Liezel Fernando (Quinn Carrillo) decided to leave her parents' store in Cebu to spread her wings in the city. She worked as a sales agent for the Candi Realty company selling condominiums. Driven and ambitious, even became their top agent. She used her paycheck to buy the signature brand luxury items she always longed for. However, she has lost her sales magic, is currently on a slump and was about to lose her job.
One day, a new girl, Susan Rivera (Rob Guinto), was hired as sales agent. Shy and unassuming, even admitting difficulty in speaking in English, Susan surprised everyone by attracting several male buyers and selling them condos one after the other in no time. Intrigued and annoyed by Susan's immediate success, Liezel stalked her and soon discovered Susan's secret brand of "sales talk."

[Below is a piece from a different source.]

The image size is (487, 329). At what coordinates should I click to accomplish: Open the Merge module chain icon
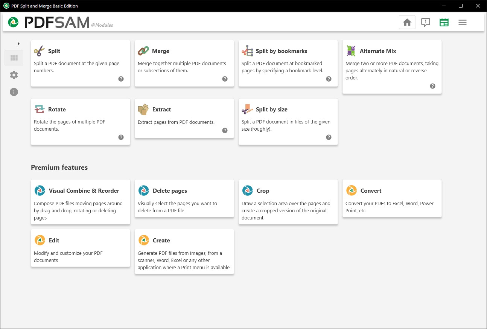tap(143, 51)
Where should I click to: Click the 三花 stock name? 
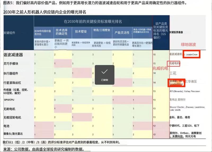(173, 73)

Quinn Carrillo adds another Vivamax erotic film under her belt as screen writer, after "Biyak," "Tahan" and "The Influencer," all produced and shown this year. While she was also in the cast of all these films she wrote, "Showroom" is the first one in which she took on the lead role. With all the seven capital sins in her seriously-flawed persona, her Liezel was as anti-hero as it gets. Carrillo could have attacked this role with more depth than camp.
Rob Guinto played down her glamorous look and came off credibly as a single mother down on her luck. Her Susan was a desperate woman offering irresistible freebies to her customers in order to close deals and raise funds for the surgery of her "sickly" daughter (played by a very healthy-looking child actress). A clean-cut Kit Thompson was miscast as Liezel's loyal friend and was almost inconsequential, until he later fell for her nemesis.

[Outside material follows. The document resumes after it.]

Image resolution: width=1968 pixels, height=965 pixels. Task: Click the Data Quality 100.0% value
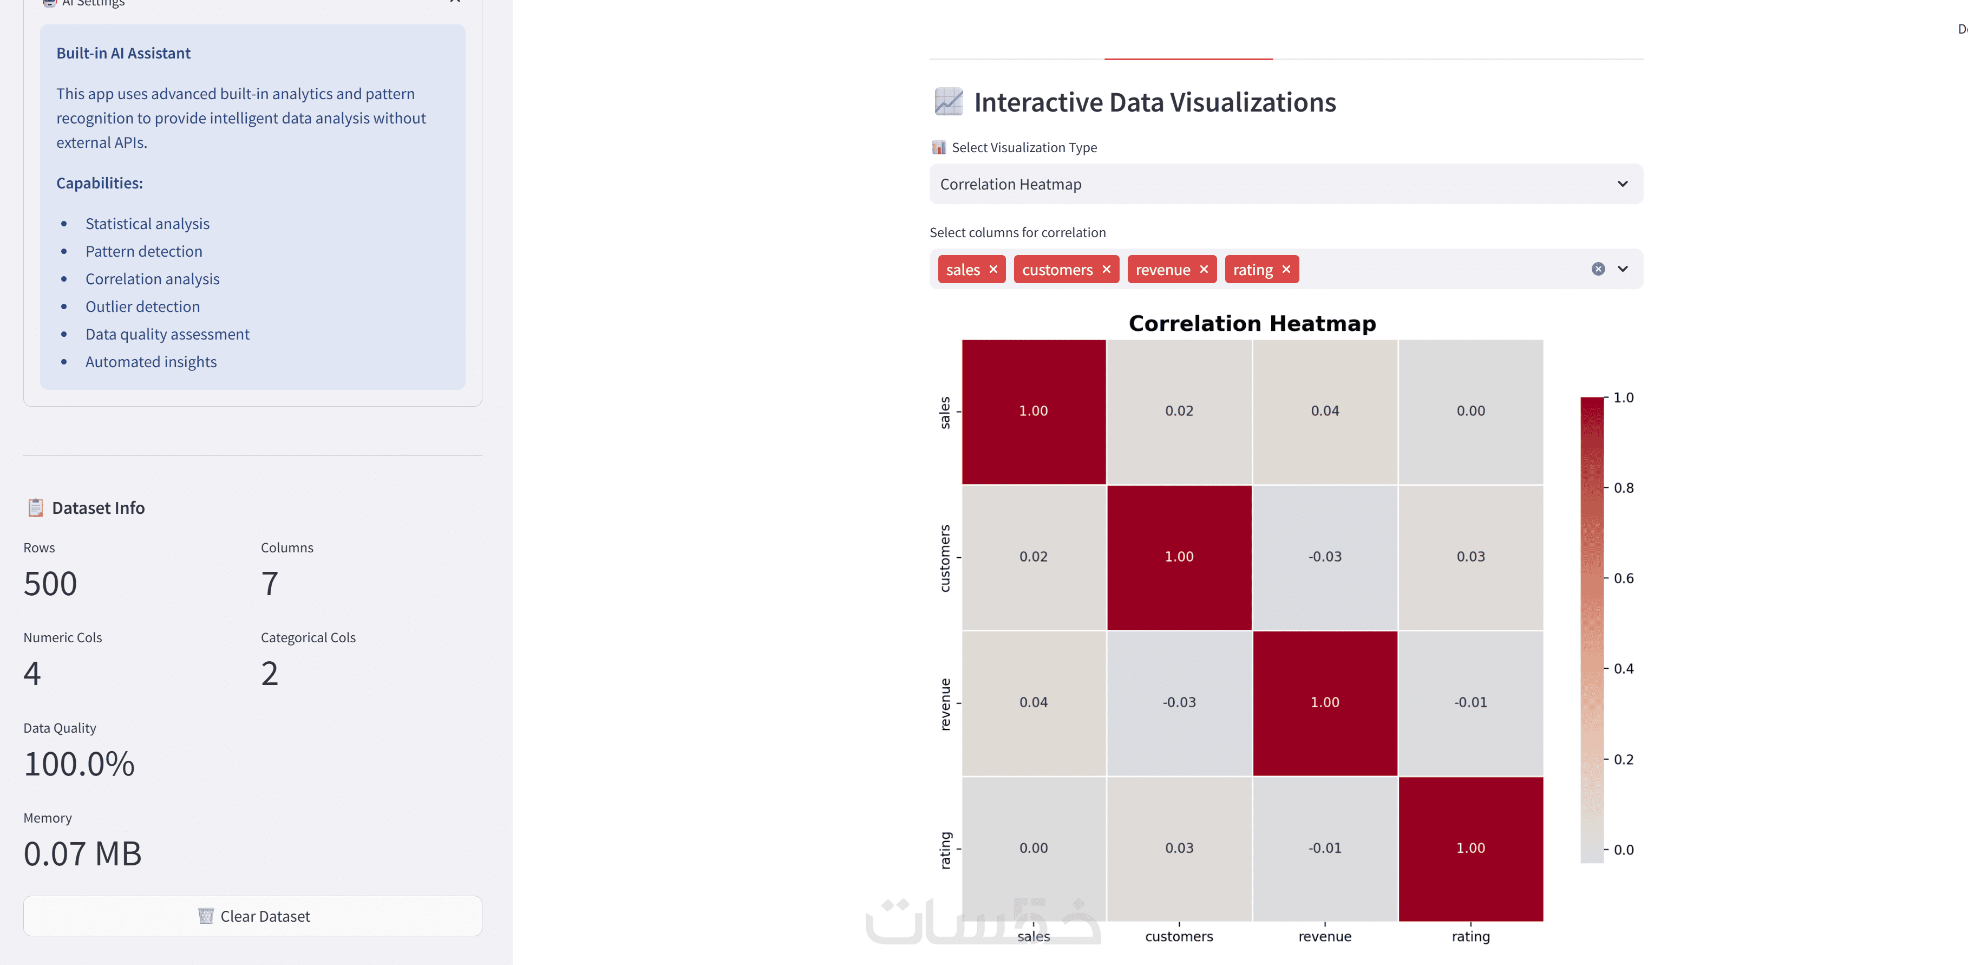click(x=79, y=764)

Susan actually asked Liezel in two scenes (with almost exactly the same dialog) why Liezel simply won't get off her case and was doggedly determined to push her under the bus. Carrillo should not assume that audiences of this film only care about the sex scenes (Carrillo and Guinto certainly had a revolving door of male partners here) and won't care about the logic of her character's nefarious yet nebulous motivation. (Ok, they probably won't.)

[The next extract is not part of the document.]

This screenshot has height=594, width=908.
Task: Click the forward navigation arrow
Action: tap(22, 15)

Director Carlo Obispo built his career crafting sensitive films about children, like "Purok 7" (2013), "Gasping for Air" (2016) and just recently, the Cinemalaya 2022 Best Picture "The Baseball Player" (2022). It boggles the mind why Obispo would even consider to include a film like "Showroom" in his filmography. Whether it was to expand his repertoire or just for a quickie paycheck, it will always stick out like a sore thumb. 1/10.